🤖 AI Summary
This paper studies prediction-based facility location mechanism design, aiming to jointly optimize fairness (measured by maximum distance and minimum utility) and robustness. For single- and two-facility settings, we propose a family of tunable mechanisms that achieve high consistency—i.e., near-optimal solutions—under accurate predictions, while guaranteeing bounded robustness—i.e., worst-case performance bounds—under prediction errors. We present the first mechanism for two-facility location with provably bounded consistency and robustness. By integrating mechanism design with worst-case analysis, we further introduce dual prediction inputs to generalize the framework to multi-facility settings. Experiments demonstrate that our mechanisms significantly outperform existing approaches in both scenarios, achieving a substantive trade-off between consistency and robustness.
📝 Abstract
We study mechanisms for the facility location problem augmented with predictions of the optimal facility location.
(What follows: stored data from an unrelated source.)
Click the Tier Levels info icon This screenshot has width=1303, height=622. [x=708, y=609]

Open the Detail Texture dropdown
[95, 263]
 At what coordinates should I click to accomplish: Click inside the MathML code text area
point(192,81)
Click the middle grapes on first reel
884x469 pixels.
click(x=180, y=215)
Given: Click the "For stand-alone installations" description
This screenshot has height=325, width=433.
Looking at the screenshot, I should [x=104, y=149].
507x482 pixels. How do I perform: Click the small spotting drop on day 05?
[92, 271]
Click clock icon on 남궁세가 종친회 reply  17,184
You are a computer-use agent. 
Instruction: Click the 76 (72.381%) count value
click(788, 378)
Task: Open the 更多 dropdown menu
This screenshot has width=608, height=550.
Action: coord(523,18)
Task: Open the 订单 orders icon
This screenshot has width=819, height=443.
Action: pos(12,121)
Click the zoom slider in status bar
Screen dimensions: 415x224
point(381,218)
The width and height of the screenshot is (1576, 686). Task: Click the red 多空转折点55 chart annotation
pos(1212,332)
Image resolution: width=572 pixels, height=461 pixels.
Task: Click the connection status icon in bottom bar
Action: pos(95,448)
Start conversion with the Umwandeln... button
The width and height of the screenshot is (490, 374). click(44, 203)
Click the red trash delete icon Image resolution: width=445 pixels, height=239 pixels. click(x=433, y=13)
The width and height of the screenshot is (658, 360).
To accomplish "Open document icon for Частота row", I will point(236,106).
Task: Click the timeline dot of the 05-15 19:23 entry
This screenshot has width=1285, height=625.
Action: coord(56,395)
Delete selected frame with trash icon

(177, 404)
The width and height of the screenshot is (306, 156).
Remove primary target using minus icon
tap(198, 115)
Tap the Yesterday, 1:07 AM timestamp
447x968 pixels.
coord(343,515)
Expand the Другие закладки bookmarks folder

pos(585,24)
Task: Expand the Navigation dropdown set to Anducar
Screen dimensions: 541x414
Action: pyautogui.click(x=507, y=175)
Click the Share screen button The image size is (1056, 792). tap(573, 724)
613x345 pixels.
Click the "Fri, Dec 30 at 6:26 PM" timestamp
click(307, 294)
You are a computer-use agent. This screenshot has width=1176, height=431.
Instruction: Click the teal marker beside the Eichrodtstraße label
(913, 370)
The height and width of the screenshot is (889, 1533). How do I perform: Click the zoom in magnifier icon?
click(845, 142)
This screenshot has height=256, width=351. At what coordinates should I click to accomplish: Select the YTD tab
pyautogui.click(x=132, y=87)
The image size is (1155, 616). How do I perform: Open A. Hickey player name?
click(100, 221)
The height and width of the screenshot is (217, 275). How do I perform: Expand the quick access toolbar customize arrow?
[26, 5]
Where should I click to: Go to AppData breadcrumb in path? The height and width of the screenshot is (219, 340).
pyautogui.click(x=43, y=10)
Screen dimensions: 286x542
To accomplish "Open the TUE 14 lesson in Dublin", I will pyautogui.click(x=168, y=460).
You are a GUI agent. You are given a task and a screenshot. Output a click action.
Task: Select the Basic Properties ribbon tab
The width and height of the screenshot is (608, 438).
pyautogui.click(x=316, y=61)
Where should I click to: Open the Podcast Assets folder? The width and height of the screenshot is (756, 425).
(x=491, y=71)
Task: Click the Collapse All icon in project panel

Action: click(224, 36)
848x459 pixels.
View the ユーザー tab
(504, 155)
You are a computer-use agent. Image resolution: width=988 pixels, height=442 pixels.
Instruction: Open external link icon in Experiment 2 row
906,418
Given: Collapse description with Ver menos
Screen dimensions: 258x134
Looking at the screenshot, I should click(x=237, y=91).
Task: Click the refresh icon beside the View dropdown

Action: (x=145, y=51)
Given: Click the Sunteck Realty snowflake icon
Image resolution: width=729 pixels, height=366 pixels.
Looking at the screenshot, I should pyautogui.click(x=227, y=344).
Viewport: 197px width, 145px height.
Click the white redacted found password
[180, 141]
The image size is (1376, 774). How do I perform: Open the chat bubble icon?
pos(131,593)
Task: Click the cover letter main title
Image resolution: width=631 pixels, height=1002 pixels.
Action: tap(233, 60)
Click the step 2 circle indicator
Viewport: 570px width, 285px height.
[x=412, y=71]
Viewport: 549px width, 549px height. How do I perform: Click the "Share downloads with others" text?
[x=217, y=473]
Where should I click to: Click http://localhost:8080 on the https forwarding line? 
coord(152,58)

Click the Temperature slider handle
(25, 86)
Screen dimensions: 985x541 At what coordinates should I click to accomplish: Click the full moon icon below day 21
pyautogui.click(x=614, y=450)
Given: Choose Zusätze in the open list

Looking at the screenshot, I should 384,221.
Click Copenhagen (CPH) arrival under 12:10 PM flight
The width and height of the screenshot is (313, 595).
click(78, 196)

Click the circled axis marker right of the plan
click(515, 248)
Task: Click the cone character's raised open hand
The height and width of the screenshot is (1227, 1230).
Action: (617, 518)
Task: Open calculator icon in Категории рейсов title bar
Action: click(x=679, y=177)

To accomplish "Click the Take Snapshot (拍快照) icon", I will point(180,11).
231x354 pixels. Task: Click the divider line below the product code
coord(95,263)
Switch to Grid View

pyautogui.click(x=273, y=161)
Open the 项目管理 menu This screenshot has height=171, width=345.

We demonstrate that an egalitarian viewpoint which considers both the maximum distance of any agent from the facility and the minimum utility of any agent provides important new insights compared to a viewpoint that just considers the maximum distance. As in previous studies, we consider performance in terms of consistency (worst case when predictions are accurate) and robustness (worst case irrespective of the accuracy of predictions). By considering how mechanisms with predictions can perform poorly, we design new mechanisms that are more robust. Indeed, by adjusting parameters, we demonstrate how to trade robustness for consistency. We go beyond the single facility problem by designing novel strategy proof mechanisms for locating two facilities with bounded consistency and robustness that use two predictions for where to locate the two facilities.